Cooling Unresponsive Newborns
May Reduce the Risk of Death
By SYLVIA PAGAN WESTPHAL
Staff Reporter of THE WALL STREET JOURNAL
October 13, 2005; Page D3
Cooling unresponsive newborns within hours of birth reduces their risk of death or disability, an article in Thursday's New England Journal of Medicine reports.
The results build on increasing evidence from animal studies and some small human trials that show that controlled lowering of the body's temperature after injury has a protective effect. In adults, body cooling, or hypothermia, has been recommended as a treatment after cardiac arrest by medical societies in several countries, based on clinical trials showing a benefit of the technique. Hypothermia also is being studied for the treatment of stroke and brain injury.
Still, Lu-Ann Papile, a pediatrician at the University of New Mexico who wrote an accompanying editorial to the study, says it is important to keep in mind that, while the results are encouraging, the overall number of babies who benefited was small. In babies who were cooled, and those who weren't, the majority went on to have serious complications, she says. She argues the treatment should be considered experimental.
Babies not breathing at birth used to be cooled in the past, mostly in Europe and Russia. However, the practice fell out of favor after studies showed that premature babies did better when warmed.

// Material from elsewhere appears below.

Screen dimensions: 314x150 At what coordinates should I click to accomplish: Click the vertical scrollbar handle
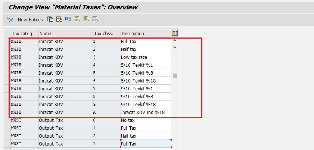[x=175, y=76]
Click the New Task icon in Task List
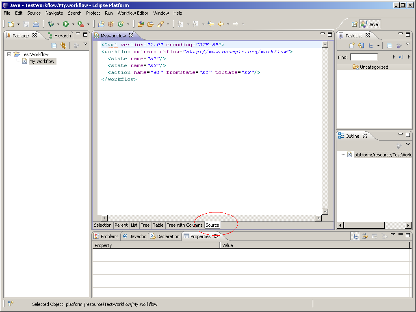The height and width of the screenshot is (312, 416). [x=352, y=46]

But interest in the cooling technique for full-term babies has recently rekindled, with several research teams around the world performing randomized clinical trials in babies born unresponsive because not enough oxygen had reached their brain. This happens in about two in every 1,000 births, studies have shown, with 15% to 20% of those babies dying and 20% to 25% ending up disabled.
Lack of oxygen in the brain leads to a "domino effect" of damaging events that include damage to brain cells and swelling, says Marianne Thoresen, a British researcher whose group published the results of a clinical trial of newborn hypothermia earlier this year. "What hypothermia does is stop a lot of the damaging processes, and it's not like they start again when you rewarm," she says. "In a way, everything is calmed down when cooled."
In today's NEJM study, the second large-scale newborn hypothermia trial to be published, babies enrolled in the 15-hospital study had to be full-term, not premature, and show evidence that they were unresponsive as a result of a lack of oxygen to their brain, not another reason, like an infection, says Seetha Shankaran from Wayne State University, the trial's principal investigator. The babies had to be treated within six hours.
Doctors used cooling blankets to lower the babies' temperature to 33.5 degrees Celsius (92.3 degrees Fahrenheit) for 72 hours from around 37 degrees Celsius. "We know from previous experience that below 30 degrees you start seeing complications," says Dr. Shankaran. The babies were slowly warmed after the treatment.
Of the 102 babies who were given the cooling treatment, 44% died or suffered a disability in follow-up tests at a later age, as compared with 62% of the 106 babies who weren't cooled.
Dr. Shankaran and others expressed concern that doctors might prematurely adopt the hypothermia method. Rosemary Higgins, an investigator with the National Institute of Child Health and Human Development, which sponsored the study, says the institute currently is working with the American Academy of Pediatrics to develop recommendations on cooling oxygen-deprived babies.